• [Supplied data]
········

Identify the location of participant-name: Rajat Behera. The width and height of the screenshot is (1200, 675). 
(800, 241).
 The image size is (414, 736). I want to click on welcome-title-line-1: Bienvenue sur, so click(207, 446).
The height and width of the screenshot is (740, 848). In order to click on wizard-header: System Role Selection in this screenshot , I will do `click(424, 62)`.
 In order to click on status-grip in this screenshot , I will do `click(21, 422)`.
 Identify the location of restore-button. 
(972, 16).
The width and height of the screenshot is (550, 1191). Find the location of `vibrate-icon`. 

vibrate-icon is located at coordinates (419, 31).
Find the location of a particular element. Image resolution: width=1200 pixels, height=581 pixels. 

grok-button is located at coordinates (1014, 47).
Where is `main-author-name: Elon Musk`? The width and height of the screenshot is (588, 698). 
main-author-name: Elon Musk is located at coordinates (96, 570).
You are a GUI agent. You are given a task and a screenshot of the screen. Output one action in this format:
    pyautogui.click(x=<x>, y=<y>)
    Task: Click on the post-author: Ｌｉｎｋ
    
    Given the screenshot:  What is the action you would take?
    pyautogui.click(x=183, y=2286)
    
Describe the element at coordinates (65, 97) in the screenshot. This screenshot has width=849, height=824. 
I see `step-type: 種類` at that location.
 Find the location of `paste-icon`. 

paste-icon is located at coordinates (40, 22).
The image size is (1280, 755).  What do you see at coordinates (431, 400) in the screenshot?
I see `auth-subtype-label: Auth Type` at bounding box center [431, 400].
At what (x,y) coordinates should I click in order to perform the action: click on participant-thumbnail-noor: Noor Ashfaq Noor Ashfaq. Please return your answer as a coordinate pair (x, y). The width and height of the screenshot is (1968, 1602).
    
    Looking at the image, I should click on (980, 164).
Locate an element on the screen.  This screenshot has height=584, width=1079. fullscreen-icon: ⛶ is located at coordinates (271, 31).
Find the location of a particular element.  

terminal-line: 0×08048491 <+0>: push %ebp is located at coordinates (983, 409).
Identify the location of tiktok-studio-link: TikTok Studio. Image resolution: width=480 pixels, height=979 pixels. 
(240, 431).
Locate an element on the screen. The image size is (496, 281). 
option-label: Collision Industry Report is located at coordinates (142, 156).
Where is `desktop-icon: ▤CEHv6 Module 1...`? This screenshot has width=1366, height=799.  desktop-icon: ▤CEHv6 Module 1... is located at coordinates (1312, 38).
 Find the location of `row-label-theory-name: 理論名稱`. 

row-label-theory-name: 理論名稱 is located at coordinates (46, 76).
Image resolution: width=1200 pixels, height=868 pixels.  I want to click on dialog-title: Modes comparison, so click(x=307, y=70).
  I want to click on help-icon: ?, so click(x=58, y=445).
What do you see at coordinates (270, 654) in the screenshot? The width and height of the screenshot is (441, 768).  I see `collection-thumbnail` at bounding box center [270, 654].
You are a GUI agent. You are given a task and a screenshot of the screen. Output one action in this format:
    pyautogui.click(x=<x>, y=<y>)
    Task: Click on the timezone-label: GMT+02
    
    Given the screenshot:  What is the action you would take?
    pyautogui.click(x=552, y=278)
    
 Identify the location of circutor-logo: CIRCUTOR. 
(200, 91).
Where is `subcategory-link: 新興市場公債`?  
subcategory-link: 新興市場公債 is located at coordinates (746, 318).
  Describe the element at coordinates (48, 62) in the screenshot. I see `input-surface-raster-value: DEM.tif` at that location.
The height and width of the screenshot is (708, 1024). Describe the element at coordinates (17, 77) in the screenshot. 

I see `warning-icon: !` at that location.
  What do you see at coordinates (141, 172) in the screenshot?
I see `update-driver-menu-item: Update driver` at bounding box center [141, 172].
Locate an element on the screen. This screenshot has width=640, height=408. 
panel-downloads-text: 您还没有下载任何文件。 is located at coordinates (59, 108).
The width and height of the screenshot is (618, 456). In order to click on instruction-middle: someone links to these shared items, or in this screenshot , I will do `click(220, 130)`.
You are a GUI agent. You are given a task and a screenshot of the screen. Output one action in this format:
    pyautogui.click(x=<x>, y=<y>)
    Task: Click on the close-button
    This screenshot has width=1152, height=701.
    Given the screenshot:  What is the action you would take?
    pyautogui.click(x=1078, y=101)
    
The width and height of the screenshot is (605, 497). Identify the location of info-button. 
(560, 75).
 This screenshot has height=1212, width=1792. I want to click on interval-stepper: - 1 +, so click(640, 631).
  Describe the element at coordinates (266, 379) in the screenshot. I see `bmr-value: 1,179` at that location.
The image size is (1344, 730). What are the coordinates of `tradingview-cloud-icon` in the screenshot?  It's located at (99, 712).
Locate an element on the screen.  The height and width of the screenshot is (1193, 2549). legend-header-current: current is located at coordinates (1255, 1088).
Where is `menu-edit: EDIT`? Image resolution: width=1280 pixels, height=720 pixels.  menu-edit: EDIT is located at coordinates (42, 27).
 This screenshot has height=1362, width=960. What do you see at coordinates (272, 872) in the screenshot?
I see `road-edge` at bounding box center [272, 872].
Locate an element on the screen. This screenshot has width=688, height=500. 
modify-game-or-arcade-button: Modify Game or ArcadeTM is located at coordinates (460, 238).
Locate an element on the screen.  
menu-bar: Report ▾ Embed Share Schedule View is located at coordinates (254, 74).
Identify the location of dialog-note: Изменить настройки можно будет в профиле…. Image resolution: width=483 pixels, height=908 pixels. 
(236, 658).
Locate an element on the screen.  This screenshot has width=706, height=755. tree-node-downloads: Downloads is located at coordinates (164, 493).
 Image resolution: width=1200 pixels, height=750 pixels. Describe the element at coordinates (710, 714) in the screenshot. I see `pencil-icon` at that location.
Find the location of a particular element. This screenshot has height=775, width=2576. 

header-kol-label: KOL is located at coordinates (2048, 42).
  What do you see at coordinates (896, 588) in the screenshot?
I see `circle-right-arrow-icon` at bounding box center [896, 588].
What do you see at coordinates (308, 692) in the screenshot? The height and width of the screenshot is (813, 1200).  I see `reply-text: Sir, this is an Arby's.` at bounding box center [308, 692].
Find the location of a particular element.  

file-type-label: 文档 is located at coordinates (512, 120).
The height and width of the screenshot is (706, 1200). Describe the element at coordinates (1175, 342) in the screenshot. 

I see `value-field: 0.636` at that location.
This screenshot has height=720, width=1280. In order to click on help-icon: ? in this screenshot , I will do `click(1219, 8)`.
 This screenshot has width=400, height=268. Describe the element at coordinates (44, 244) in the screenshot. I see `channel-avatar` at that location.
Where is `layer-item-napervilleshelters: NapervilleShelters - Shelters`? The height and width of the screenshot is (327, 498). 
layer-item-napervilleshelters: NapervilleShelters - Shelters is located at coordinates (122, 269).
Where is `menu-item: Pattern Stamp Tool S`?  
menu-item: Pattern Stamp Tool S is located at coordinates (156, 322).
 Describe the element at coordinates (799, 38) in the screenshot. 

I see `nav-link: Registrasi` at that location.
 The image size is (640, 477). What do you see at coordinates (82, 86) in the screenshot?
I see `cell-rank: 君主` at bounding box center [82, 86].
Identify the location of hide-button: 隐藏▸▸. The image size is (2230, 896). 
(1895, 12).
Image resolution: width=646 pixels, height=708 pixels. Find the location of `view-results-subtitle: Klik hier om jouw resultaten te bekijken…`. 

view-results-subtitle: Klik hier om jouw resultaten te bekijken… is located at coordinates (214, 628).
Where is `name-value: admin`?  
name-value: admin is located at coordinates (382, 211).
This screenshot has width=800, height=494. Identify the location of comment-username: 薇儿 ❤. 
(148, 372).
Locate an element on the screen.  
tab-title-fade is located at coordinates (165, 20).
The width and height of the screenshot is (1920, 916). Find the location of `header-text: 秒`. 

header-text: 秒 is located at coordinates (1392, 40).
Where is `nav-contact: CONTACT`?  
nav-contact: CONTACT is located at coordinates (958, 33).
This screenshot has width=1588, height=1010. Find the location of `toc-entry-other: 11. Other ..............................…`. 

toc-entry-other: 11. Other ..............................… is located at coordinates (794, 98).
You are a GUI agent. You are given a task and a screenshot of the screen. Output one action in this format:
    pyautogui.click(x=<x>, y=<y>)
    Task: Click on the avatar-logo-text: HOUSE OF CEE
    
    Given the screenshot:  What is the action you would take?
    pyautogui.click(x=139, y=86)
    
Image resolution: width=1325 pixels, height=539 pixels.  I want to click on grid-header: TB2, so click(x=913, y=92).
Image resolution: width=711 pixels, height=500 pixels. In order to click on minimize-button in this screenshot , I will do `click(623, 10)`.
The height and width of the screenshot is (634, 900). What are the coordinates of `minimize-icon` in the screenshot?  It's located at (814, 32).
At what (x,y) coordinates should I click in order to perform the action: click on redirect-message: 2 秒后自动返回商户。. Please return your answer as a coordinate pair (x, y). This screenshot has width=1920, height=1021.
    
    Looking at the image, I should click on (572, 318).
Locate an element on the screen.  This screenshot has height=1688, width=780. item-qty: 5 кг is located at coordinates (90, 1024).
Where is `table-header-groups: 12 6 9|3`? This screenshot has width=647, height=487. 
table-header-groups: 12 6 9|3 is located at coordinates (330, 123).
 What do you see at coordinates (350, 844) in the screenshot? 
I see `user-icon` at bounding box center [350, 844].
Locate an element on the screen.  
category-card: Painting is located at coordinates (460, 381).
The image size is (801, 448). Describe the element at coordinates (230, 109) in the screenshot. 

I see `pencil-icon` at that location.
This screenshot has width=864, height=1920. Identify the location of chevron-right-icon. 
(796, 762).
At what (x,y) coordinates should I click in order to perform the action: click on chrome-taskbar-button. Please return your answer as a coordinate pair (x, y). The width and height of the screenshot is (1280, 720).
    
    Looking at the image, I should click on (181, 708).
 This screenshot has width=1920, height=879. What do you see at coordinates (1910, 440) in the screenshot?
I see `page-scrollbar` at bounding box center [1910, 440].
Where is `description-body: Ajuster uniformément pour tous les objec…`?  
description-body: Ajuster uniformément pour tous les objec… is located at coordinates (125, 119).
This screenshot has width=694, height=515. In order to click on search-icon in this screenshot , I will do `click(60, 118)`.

········

• [Directive] Copy the material above word for word, starting from its first line and ending with the line that contains "vibrate-icon is located".

• [Output for this exercise]
Identify the location of participant-name: Rajat Behera. The width and height of the screenshot is (1200, 675). 
(800, 241).
 The image size is (414, 736). I want to click on welcome-title-line-1: Bienvenue sur, so click(207, 446).
The height and width of the screenshot is (740, 848). In order to click on wizard-header: System Role Selection in this screenshot , I will do `click(424, 62)`.
 In order to click on status-grip in this screenshot , I will do `click(21, 422)`.
 Identify the location of restore-button. 
(972, 16).
The width and height of the screenshot is (550, 1191). Find the location of `vibrate-icon`. 

vibrate-icon is located at coordinates (419, 31).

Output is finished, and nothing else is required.